Benefits of grant execute security
The grant execute model is especially compelling to the Oracle designer because it has several other side benefits:
- All process code & SQL is stored inside the data dictionary—The grant execute model allows all SQL and programs to reside in the data dictionary where they can be easily located, modified, and tuned.
- Process code can be pinned for fast execution—In Oracle9i, all stored procedures can be compiled, plus pinned into the Oracle library cache with the dbms_shared_pool.keep procedure. This provides super-fast execution of application code.
- Coupling of data & behavior—Encapsulation of code into Oracle stored procedures allows the Oracle designer the ability to tightly couple the database entities with the code that acts upon the entities. For example, Oracle member methods can be created for a customer table so that Oracle knows what code is associated with the database. This is identical to the object-oriented model where methods are associated with C++ or Java object classes.
- Isolation of database code—Because the end user screens have no process code or SQL, all database access is done via standard stored procedure calls. This makes the application database-independent, which means the application could easily be ported to another database without any code changes to the front end.
- Tight control of database access—Using definer rights, end users can access the database only when using the stored procedures and functions. This allows the procedural code to tightly control access rules and eliminates any backdoor access to the database. The grant execute model also does more than control access to Oracle tables. Since the stored procedure controls the database access, the stored procedures can define the procedural rules by which the end user may see the Oracle data. Row-level, column-level, and data-dependent access rules are all coded inside the PL/SQL or Java of the Oracle stored procedure.
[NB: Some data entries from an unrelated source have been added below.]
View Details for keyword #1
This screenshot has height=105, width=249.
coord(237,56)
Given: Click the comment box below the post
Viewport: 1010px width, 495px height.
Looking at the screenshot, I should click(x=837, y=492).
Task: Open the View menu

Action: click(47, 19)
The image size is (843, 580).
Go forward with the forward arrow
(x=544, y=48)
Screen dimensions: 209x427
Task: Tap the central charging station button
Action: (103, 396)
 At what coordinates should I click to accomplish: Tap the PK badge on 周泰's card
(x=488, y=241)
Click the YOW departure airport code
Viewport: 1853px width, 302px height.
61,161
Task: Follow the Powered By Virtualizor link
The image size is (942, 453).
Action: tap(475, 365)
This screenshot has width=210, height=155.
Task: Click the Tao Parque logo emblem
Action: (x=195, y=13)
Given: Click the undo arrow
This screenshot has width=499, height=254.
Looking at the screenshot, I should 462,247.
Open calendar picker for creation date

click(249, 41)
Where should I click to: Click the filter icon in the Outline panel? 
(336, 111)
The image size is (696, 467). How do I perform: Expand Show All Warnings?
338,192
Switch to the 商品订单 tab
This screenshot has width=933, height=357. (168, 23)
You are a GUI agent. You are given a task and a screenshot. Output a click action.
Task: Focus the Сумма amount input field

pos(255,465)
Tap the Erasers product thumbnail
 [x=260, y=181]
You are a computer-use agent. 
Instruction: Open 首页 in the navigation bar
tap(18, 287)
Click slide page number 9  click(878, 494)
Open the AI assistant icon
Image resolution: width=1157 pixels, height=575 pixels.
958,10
- No back doors—The end users will only have database privileges when they are executing the stored procedure and will have no ability to access Oracle outside of their procedures.
Like all Oracle security, the grant execute model is not without limitations. Let’s take a look at some of them.
Limitation of grant execute security
The grant execute model is best for formal system design projects where a project analyst carefully maps out the access code and rules prior to the initiation of programming. The major limitations of the grant execute model include:
- Requires careful up-front design—Ad-hoc systems development is not easily accomplished because the design requires predefinition of the major packages, stored procedures, and functions.
- Limited choices of procedural languages—Oracle functions and stored procedures require coding in PL/SQL or Java. However, some Oracle designers require only that the SQL be stored inside stored procedures. This allows the developers to use any procedural language they desire. Instead of having the front end totally code-independent, the front end contains the process code, but all database SQL is replaced with stored procedure and function calls.
- Hard to audit—Because end users have only database-access rights while executing the stored procedure, it is hard to create lists of database entities and those end users who have access to those database entities. Auditing of definer rights and grant execute security requires that you write sophisticated audit programs to parse and interpret the stored procedures.
As you can see, the grant execute approach has many benefits over traditional grant security, but there are also some drawbacks. Because Oracle is the world’s most powerful and flexible database, you have other methods for controlling data access. Oracle provides a wealth of choices for data access control, and your job is to choose and implement the access control that best meets your design requirements.